Уже было темно, когда Петрович собрал группу, посидел немного, не шевелясь – слушал самозабвенную песню цикад, затем расслабленно вздохнул – ну ровно бы услышал что-то очень дорогое, – и произнес:
– Люблю, когда поют цикады. – Лицо у него обмякло, распустилось неожиданно безмятежно, он грустно покачал головой, словно бы вспомнил что-то, оставшееся в далеком прошлом, повторил машинально, уже тише: – Люблю, когда поют цикады!
– А чего в них хорошего? – Токарев хмыкнул. – Напоминает звук электрической пилы.
Лицо Петровича мигом сделалось жестким.
– Неправда! – возразил он. – Это только у людей с сытым благополучным детством песня цикад может ассоциироваться со звуком электрической пилы.
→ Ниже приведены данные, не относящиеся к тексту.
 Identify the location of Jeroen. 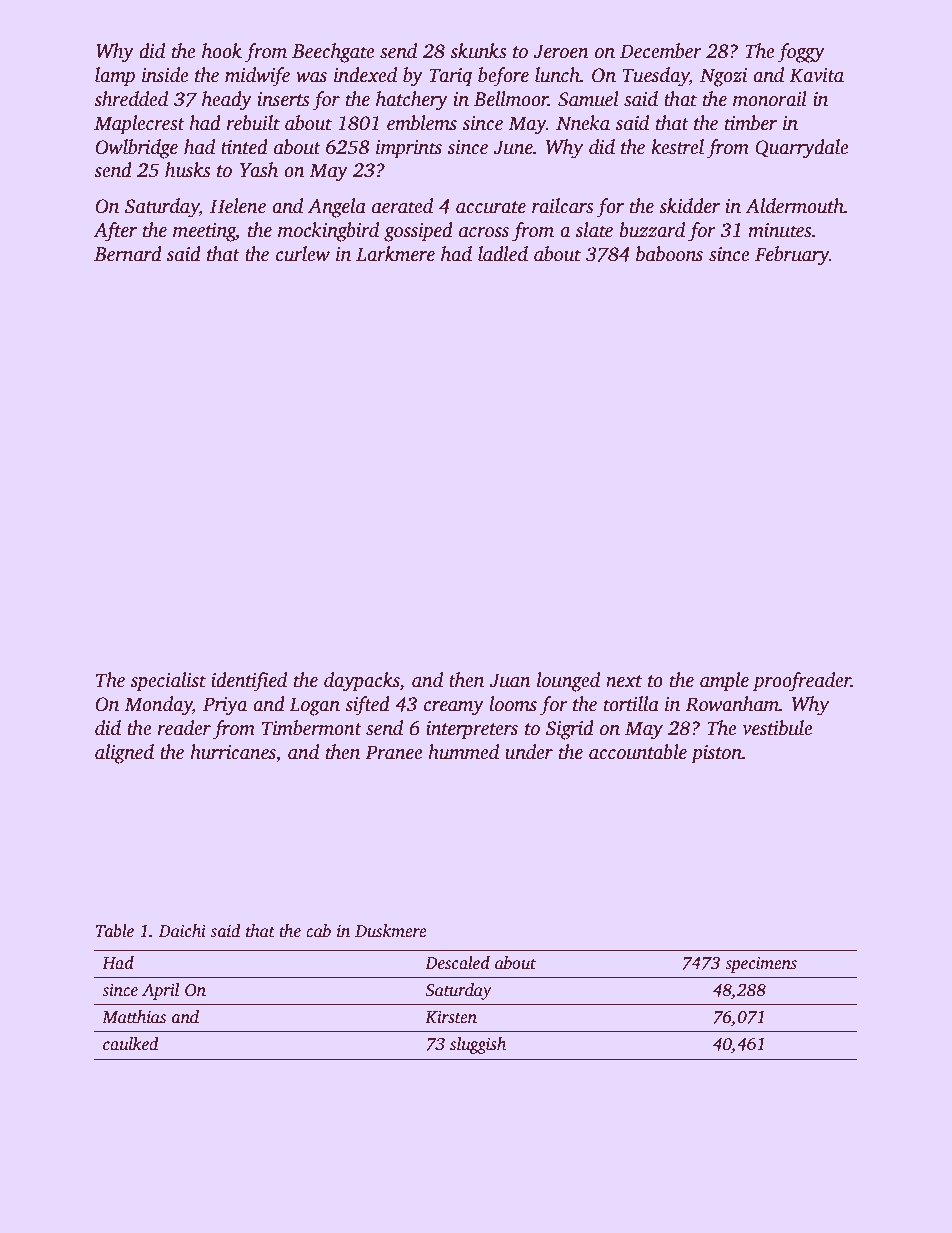
(561, 51).
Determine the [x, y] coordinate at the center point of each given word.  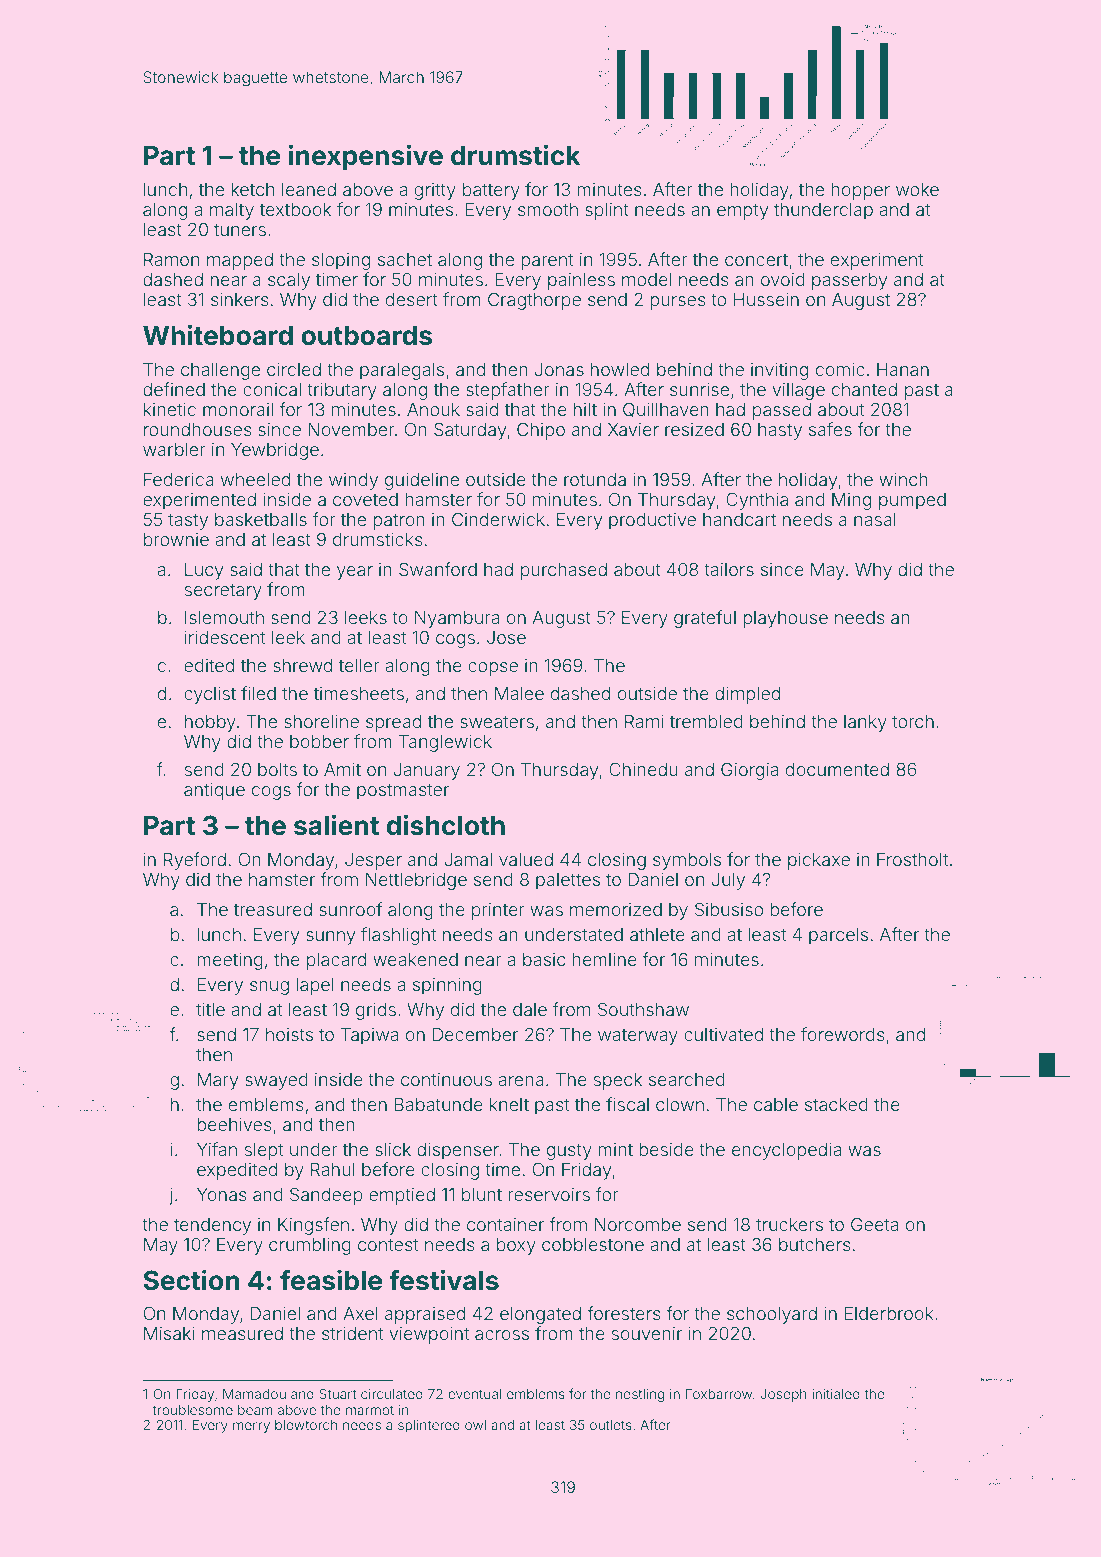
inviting [779, 371]
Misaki [169, 1333]
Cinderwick [498, 519]
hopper [860, 191]
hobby [210, 723]
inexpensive [365, 157]
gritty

А я пацаном уже на фронте был. Воевал. В полковой разведке… Э-э, да ладно, – Петрович, осаживая самого себя, хлопнул ладонями по коленям, под правым глазом у него беспокойно задергалась какая-то мелкая жилка – Токарев своим неосторожным замечанием задел его. – Цикады мне всегда напоминали отпуск на юге. В отпуске же я, дорогие мои ребята, был всего два раза в жизни. Вот так, – он снова хлопнул себя ладонями по коленям, – не удивляйтесь этому обстоятельству, но это так.